Junto a los objetos, junto a esas imágenes evocadoras a los que debe prestarse una gran atención, pues nada es gratuito en una obra que persigue recuperar la densa carga alegórica que acompañó a toda una deriva de la pintura, el espacio donde se sitúan, la arquitectura o el paisaje ocupa también en sus invenciones una relevancia especial. Pueden ser paisajes naturales filtrados por la mirada de Claudio de Lorena o de Botticelli, arquitecturas pertenecientes a antiguos mitos, como la Torre de Babel a través de Brueguel, o modernos como la ciudad de Nueva York e incluso construcciones subterráneas primordiales en las que en ordenados anaqueles descansan los signos que conforman el archivo de nuestra memoria. Pero es importante advertir junto a todo ello el punto de vista a partir del cual son recreados y que tanto debe a la mirada incorporada a nuestra retina por esa gran fábrica de sueños de nuestra época que es el cine. Grandes aficionados al cine, que está presente en su obra desde sus comienzos, Szenczi y Mañas han sabido ir introduciendo en su pintura de modo muy selectivo, no sólo la formidable magia visual de las composiciones oníricas que permite sus ilimitados recursos técnicos, sino que también han entendido que algunos de sus objetos o sus personajes de ficción, han adquirido ya una realidad ideal y forman parte de nuestro imaginario, como sucede con la literatura o el arte. Los embajadores Jean de Dinteville y George de Selve visten de manera distinta, pero se colocan junto a la misma alfombra sobre la que posaron hace casi quinientos años, sólo que sobre ella están también ahora el conejo de Alicia y el ya mítico trineo Rosebud. A lo largo de esa infinita Galería del éxtasis, Juan Antonio Mañas rinde homenaje a ]osé Val del Omar, el gran cineasta granadino, inconcebiblemente olvidado. La elección no es azarosa, Val del Omar, un visionario, un «poeta electrónico» como él soñaba al hombre del futuro, utilizó la magia del cine como modo de «fugarse del negro de los libros e irse hacia la imagen luminosa como las mariposas a la luz».

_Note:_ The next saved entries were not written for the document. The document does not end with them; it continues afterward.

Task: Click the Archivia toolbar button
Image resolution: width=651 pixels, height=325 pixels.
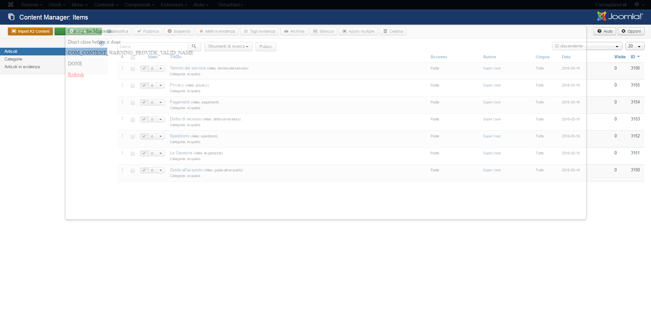Action: 294,31
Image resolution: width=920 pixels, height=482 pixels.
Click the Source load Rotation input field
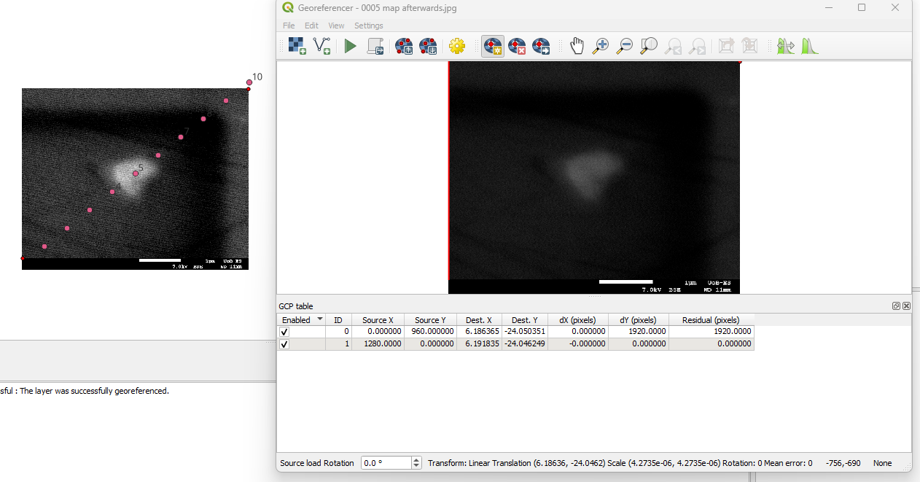click(x=386, y=463)
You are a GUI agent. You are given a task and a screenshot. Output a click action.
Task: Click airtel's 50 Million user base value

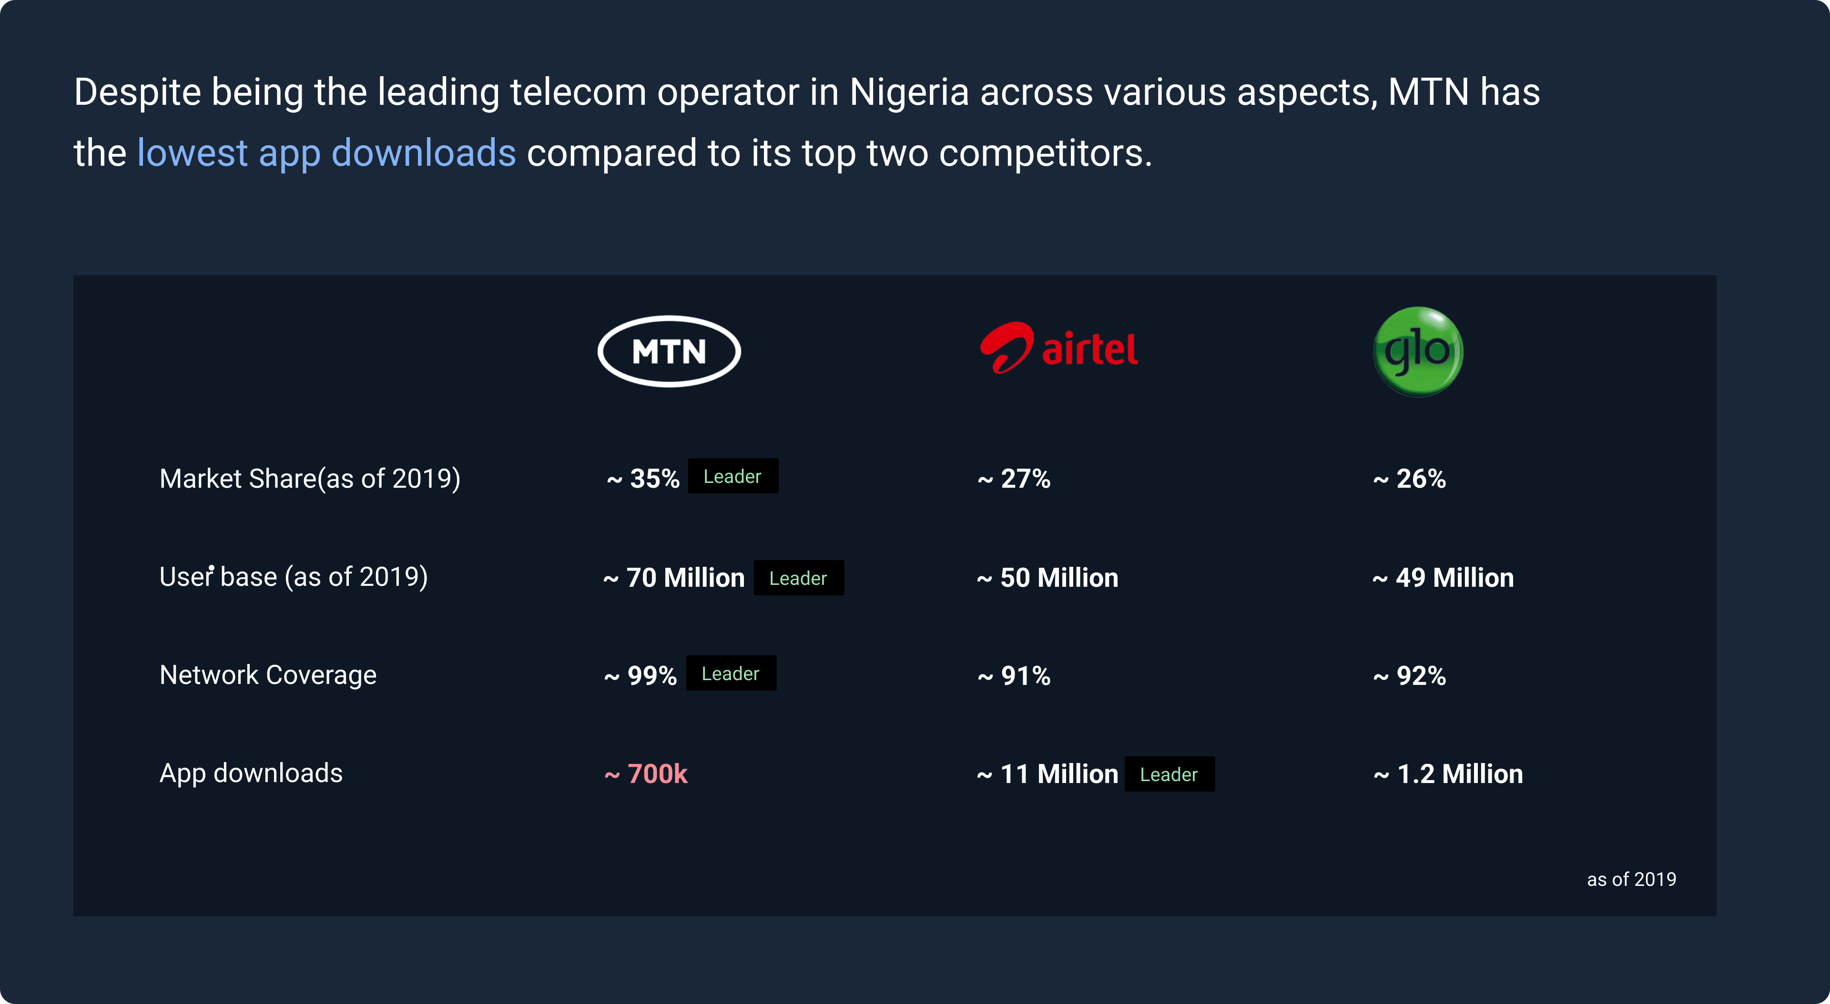coord(1048,578)
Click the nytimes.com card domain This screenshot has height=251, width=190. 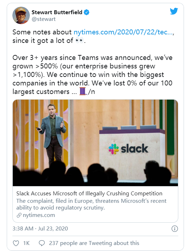click(x=39, y=215)
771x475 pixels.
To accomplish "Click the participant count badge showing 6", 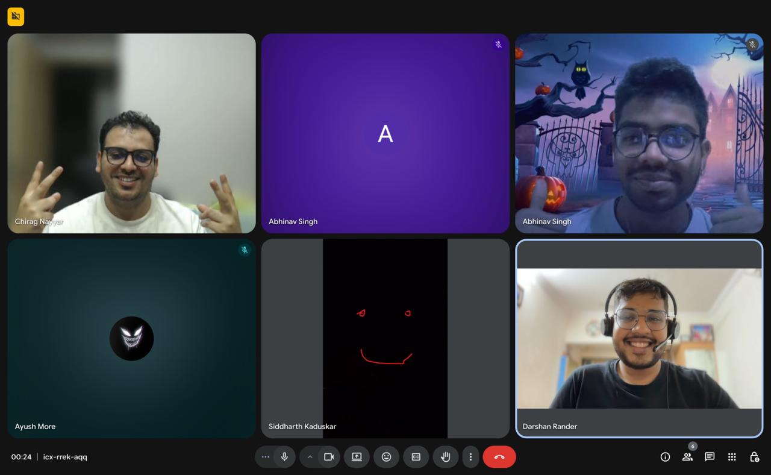I will 693,447.
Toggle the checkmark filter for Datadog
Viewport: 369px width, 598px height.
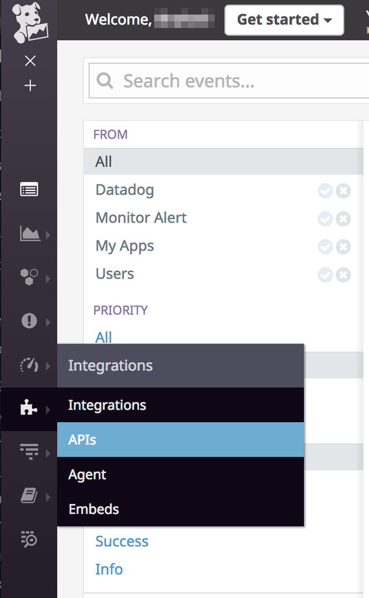325,190
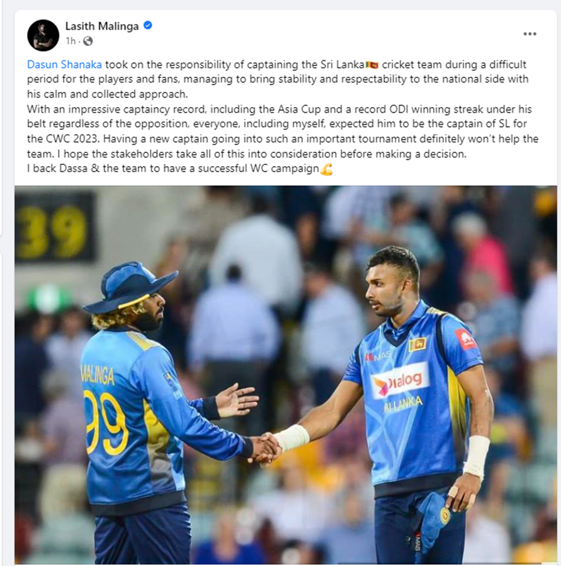Viewport: 561px width, 566px height.
Task: Click the 1h post timestamp
Action: pyautogui.click(x=71, y=41)
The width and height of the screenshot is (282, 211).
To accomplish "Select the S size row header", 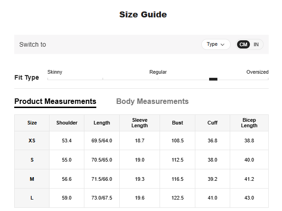I will point(32,160).
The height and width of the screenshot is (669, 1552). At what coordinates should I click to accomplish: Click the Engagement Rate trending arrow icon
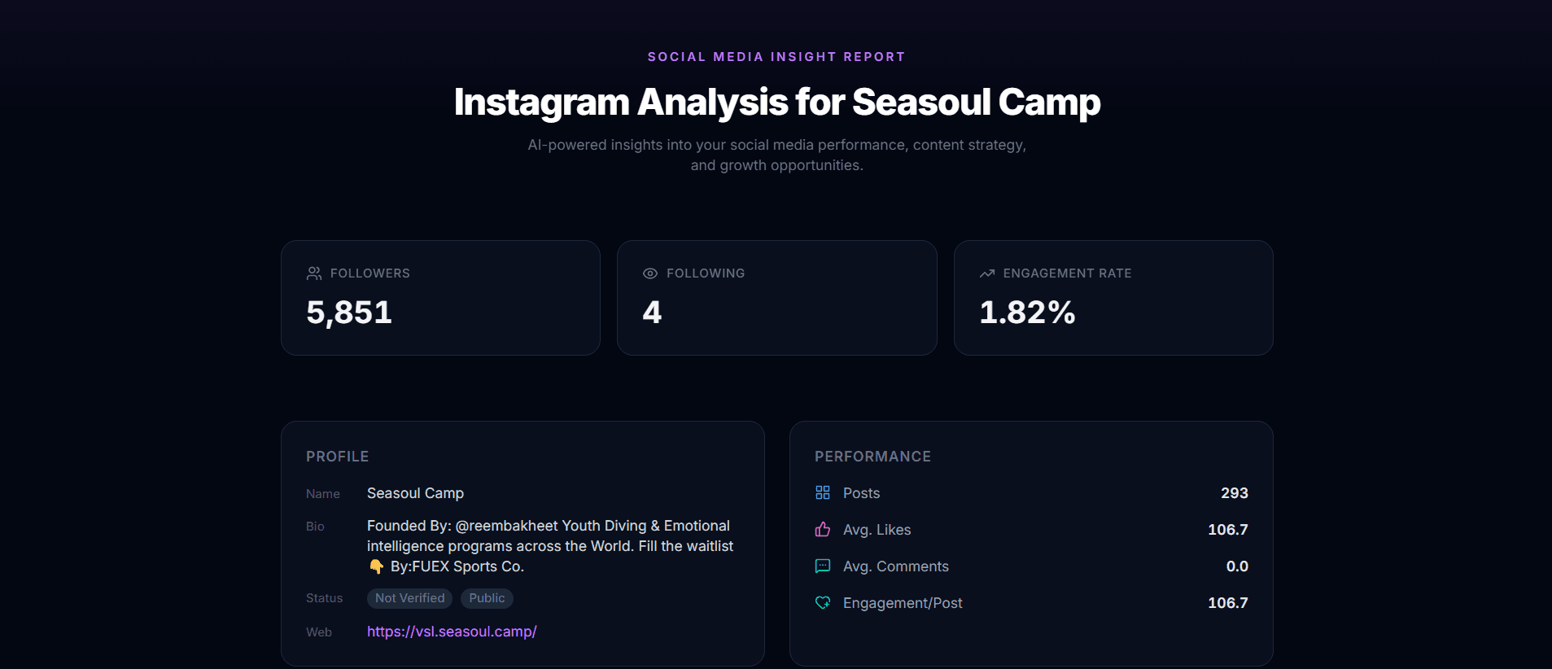[x=987, y=273]
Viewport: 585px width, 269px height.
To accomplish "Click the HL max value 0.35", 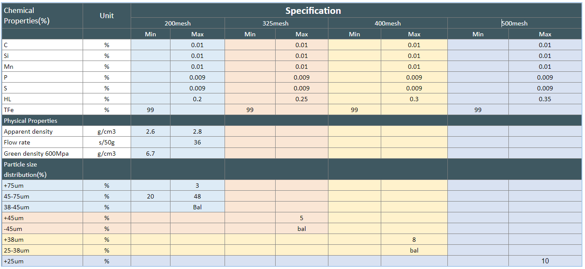I will (x=545, y=99).
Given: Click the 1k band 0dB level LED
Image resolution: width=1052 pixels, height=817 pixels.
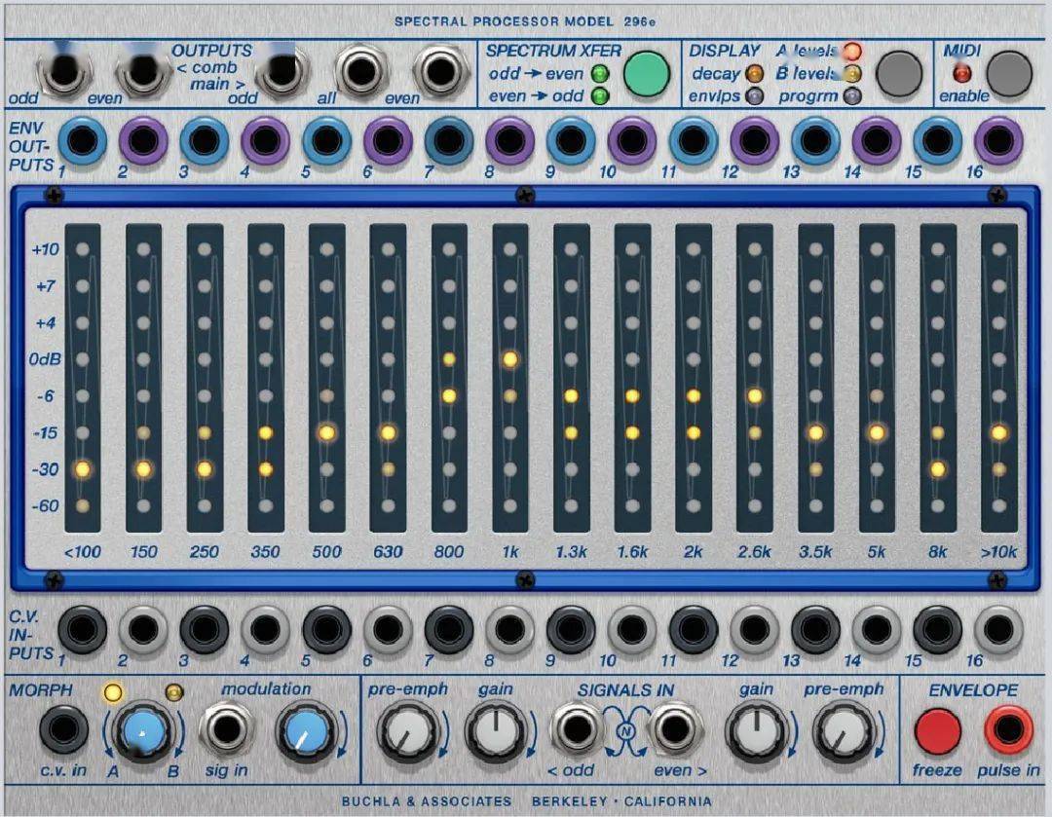Looking at the screenshot, I should 509,359.
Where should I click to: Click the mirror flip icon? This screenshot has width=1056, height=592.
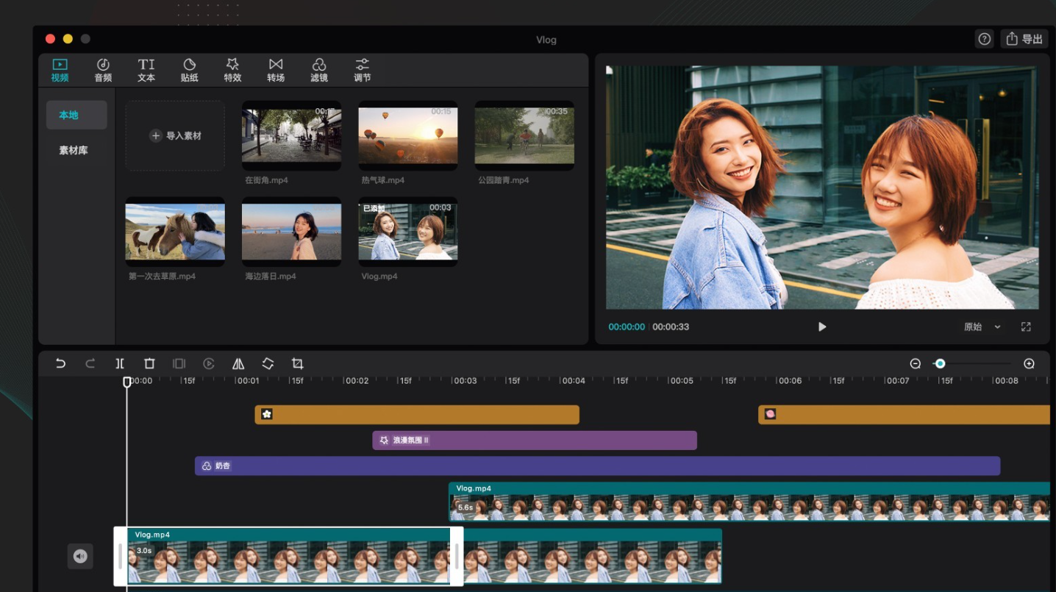click(238, 363)
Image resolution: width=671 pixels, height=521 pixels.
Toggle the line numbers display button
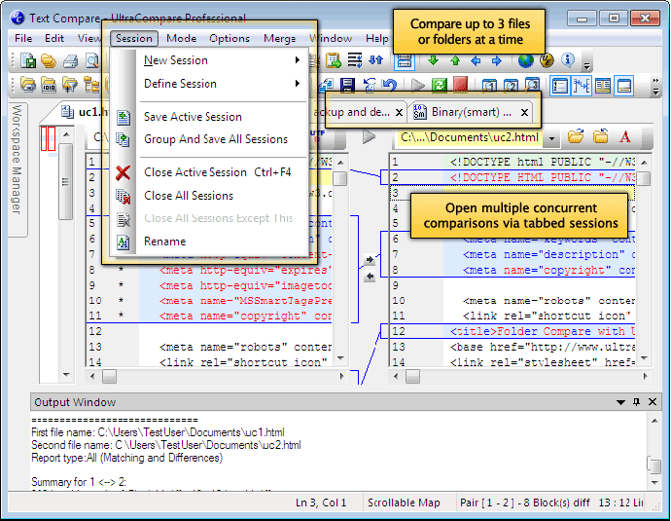tap(560, 86)
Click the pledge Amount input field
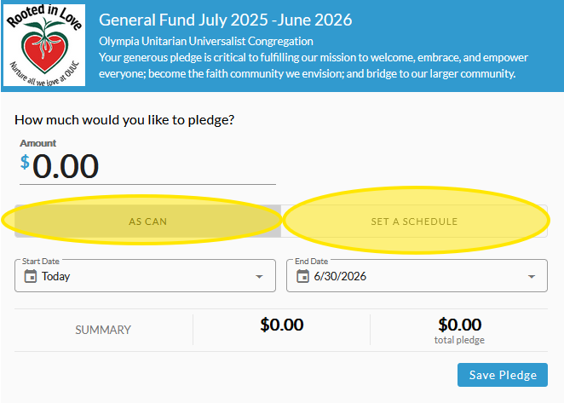This screenshot has width=564, height=403. (x=147, y=166)
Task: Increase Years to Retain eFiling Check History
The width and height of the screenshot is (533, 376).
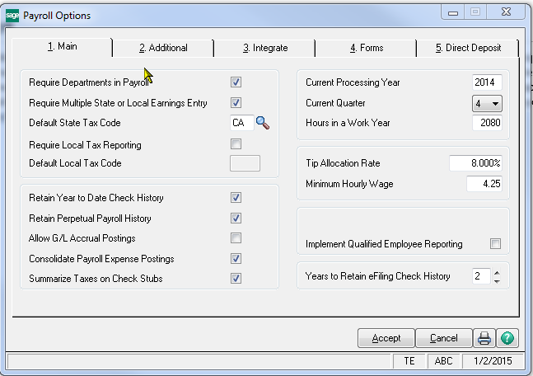Action: pos(496,272)
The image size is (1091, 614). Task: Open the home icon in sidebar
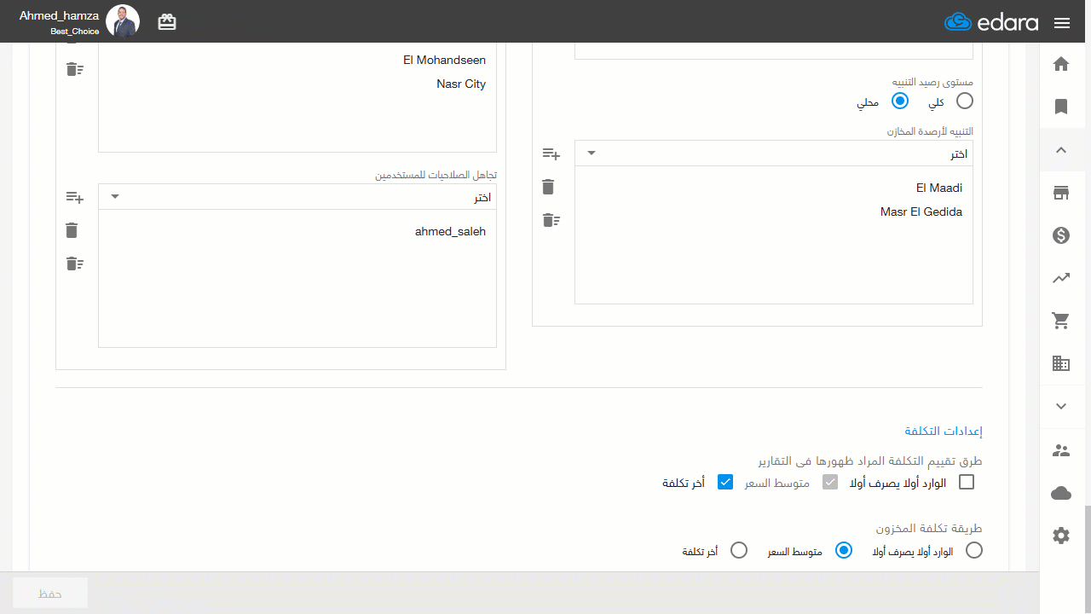[1061, 64]
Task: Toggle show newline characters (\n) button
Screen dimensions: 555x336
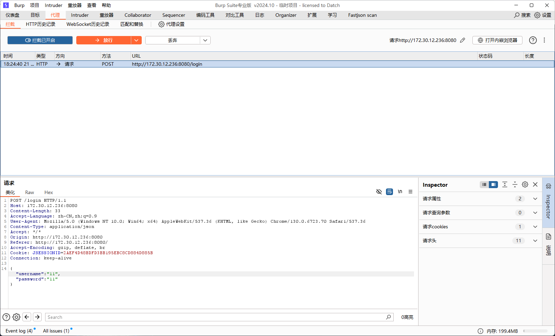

El crítico André Bazin opinaba que el cine debe más al moderno ideal romántico de un arte transfigurador que al progreso tecnológico, porque no fue sino aquel deseo el que acabó provocando la tecnología que lo hizo posible. Al principio de En busca del tiempo perdido, Marcel Proust recuerda el poder de transubstanciación de las imágenes de la linterna mágica que conseguían convertir una habitación corriente en un escenario para la visión de una realidad de otra índole. Del mismo modo operan sus recuerdos en la génesis de su literatura, hasta conseguir crear a partir de ellos, como observó Ignacio Gómez de Liaño, «un vacío capaz de acoger la esencia intemporal de las cosas y el sentido que ilumina su entera existencia», de tal forma que el modo de proceder del escritor francés «ofrece un interesante parecido con las concepciones de la memoria y el tiempo vigentes en la Grecia arcaica». Igualmente, lo que persiguen Mañas y Szenczi es mostrar cómo la memoria adherida a las imágenes, sigue haciendo posible a la pintura abrir un hueco en la melancolía y penetrar por él tras la búsqueda del tiempo primordial, de ese lugar vacío donde, más allá de la opacidad de lo aparente, se acaba por descubrir el albergue del ser.